*What you are asked to do*
Rewrite the lines of all the entries below as a numbered list, leaving out blank lines and the pictures.

-------- Dataset rows --------

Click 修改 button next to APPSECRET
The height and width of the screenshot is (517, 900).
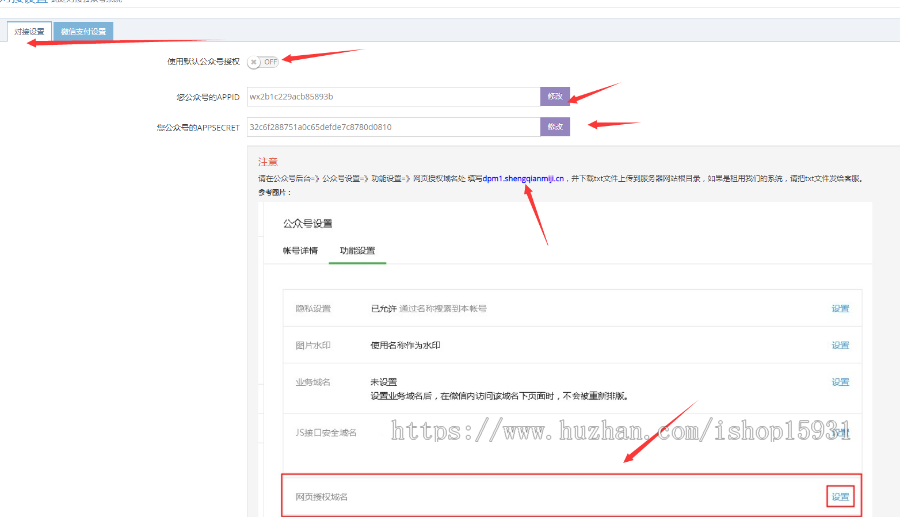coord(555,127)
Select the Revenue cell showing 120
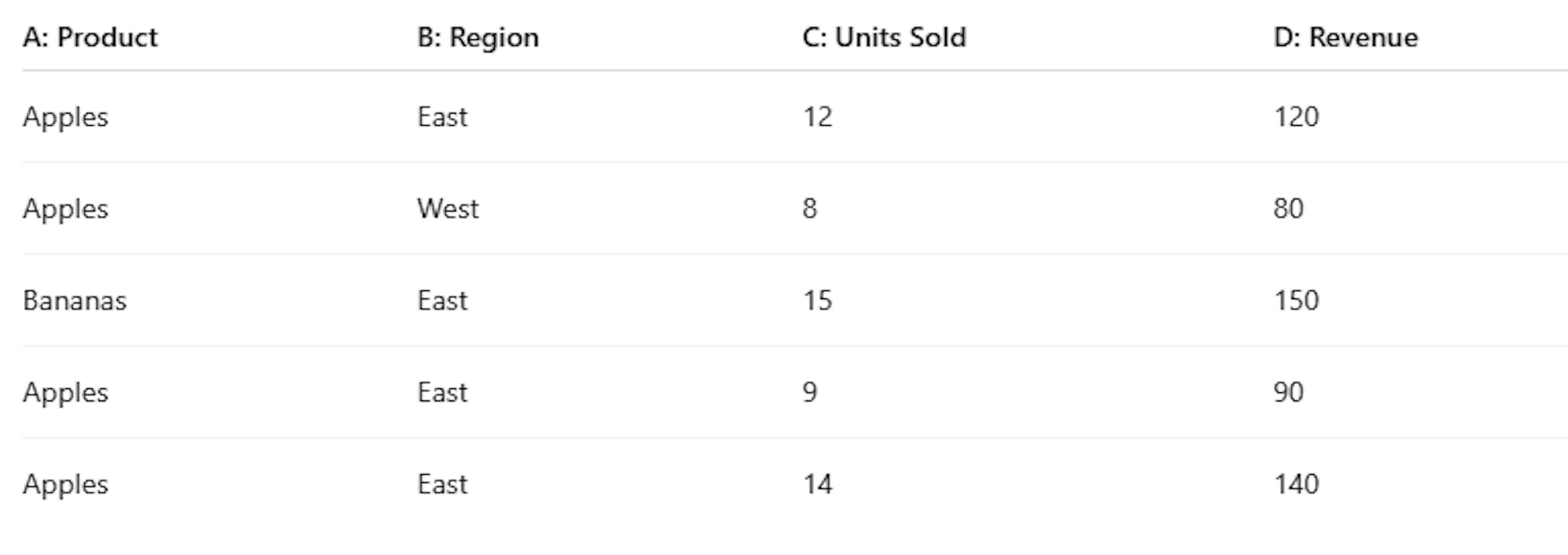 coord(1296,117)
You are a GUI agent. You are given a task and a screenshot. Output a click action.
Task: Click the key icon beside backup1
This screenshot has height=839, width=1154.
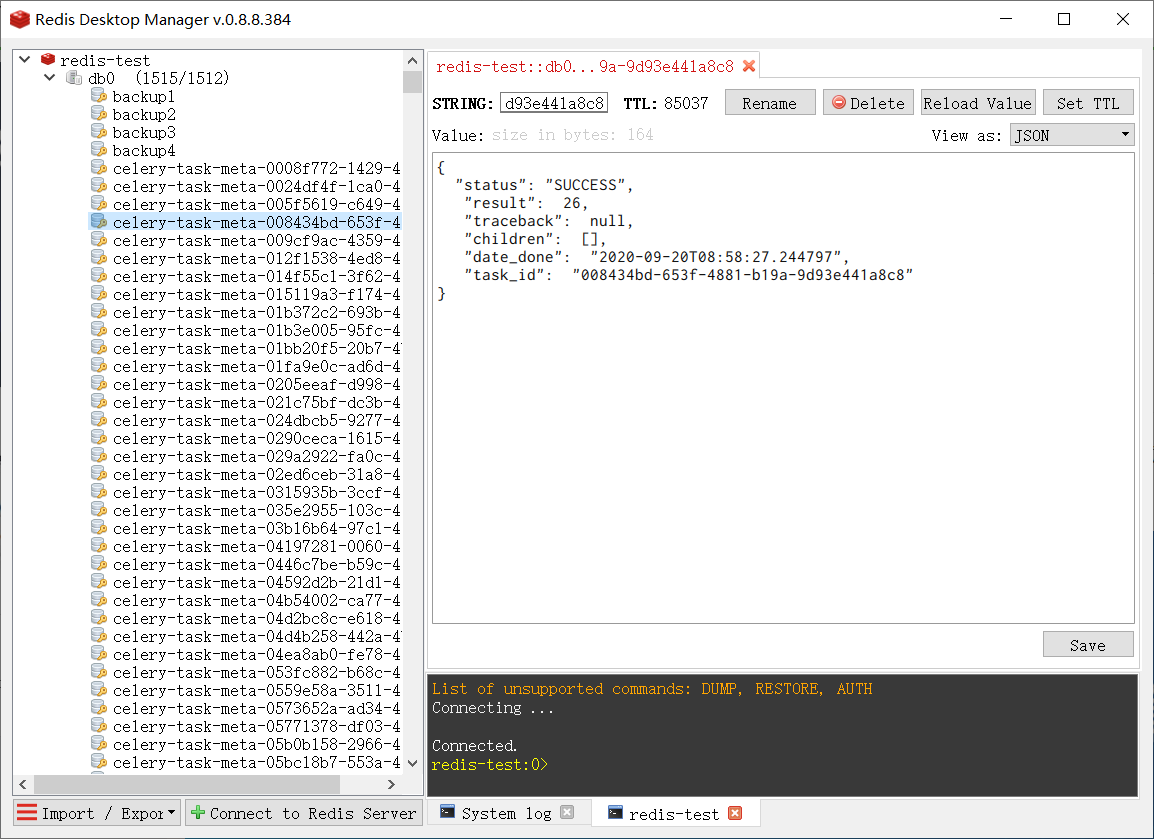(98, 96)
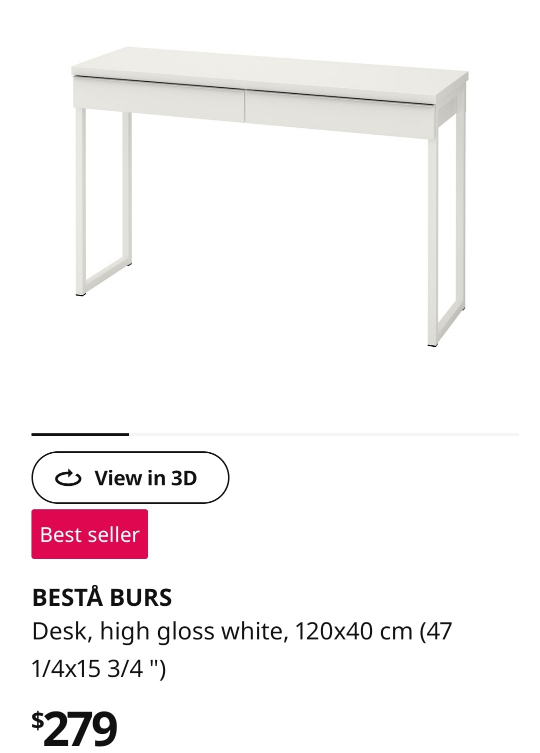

--------

*Expected output*
1. Click 修改 button next to APPSECRET
2. The height and width of the screenshot is (517, 900).
3. coord(555,127)
4. Select the Revenue cell showing 120
5.  coord(1296,117)
6. You are a GUI agent. You are given a task and a screenshot. Output a click action.
7. Task: Click the key icon beside backup1
8. This screenshot has height=839, width=1154.
9. (98, 96)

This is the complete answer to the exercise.